Das Angenehme mit dem Nützlichen verbinden – das ist der Feuerwehr Neustadt jetzt gelungen. Für die 150-Jahr-Feier vom 14. bis zum 16. Juni stellte sich die Frage, wie der Festplatz hinter der Stadthalle komplett ausgeleuchtet werden könnte. Jetzt haben die Feuerwehrleute eine Lösung gefunden, die sie auch bei Unfällen und Bränden einsetzen können.

Der „Aldebaran 360 Grad FlexC 2.0“ ist das neuste Einsatzmittel der Neustädter Feuerwehr. Hinter dem Namen versteckt sich ein ganzes Beleuchtungssystem, im Fachdeutsch eine „Großflächenleuchte“. Bei Einsätzen, in welchen die Feuerwehrleute früher mit mehreren Fahrzeugen und mehreren Scheinwerfern arbeiten musste, reicht ihnen jetzt ihre neue Leuchte. Diese kann äußerst schnell mittels der Neustädter Drehleiter auf eine Höhe von bis zu 30 Metern gebracht werden.

Die neue Leuchte im Einsatz.

So weit oben schafft es das System riesige Flächen auszuleuchten. Möglich macht das eine Lichtstärke von 90.000 Lumen. Zum Vergleich: Moderne Autoscheinwerfer mit LED-Technik schaffen 3.000 Lumen. Die neue Leuchte ist also deutlich heller und mittels Drehleiter auch um einiges schneller aufgebaut als die bisherigen Einsatzmittel. Das Leuchtsystem besteht aus vier länglichen LED-Einheiten, die sternförmig von einem Stab bis in die Waagerechte abgeklappt werden können. Je weiter sie abgeklappt werden, umso enger wird der Radius. Gekostet hat die neue Leuchte rund 2.100 Euro.

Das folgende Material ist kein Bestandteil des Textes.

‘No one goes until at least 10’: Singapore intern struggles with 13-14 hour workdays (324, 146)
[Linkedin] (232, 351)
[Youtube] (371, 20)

„Solch ein effektives Beleuchtungssystem hat meines Wissens bei uns noch niemand“, analysiert der Neustädter Kommandant Michael Spranger. Mit der Anschaffung werden die Fahrzeuge auf gleichem Ausrüstungsniveau gehalten. Auf dem neusten Fahrzeug der Neustädter befindet sich bereits eine Großflächenleuchte, wenn auch mit weniger Leistung. Die neue Lampe kommt auf ein älteres Fahrzeug. „So können wir mit jedem unserer Autos optimal Hilfe leisten“, nickt Spranger. Eingesetzt werden kann die Leuchte bei allen Ereignissen, welche dies erforderten, egal ob Verkehrsunfall, Brand oder Bergung.

Er ist sehr hell.

Ein weiterer Vorteil des neuen Systems ist, dass die Lampe nicht heiß wird. „Das klingt im ersten Moment völlig nebensächlich“, erklärt Kommandant Spranger. „Aber wenn wir zu Großschadenslagen, wie Stürmen, Hochwasser- oder Schneekatastrophen ausrücken müssen, da haben wir Einsatz, an Einsatz, an Einsatz. Früher mussten die Lampen lange abkühlen, ehe wir da zur nächsten Einsatzstelle fahren konnten. Jetzt heißt es: ausmachen, einpacken, abrücken. Wir können so viel schneller arbeiten.“ Schnell arbeiten müsse man wohl auch auf der 150-Jahr-Feier, fügt Spranger an. Schließlich sei man deswegen erst auf die Idee dieser Anschaffung gekommen.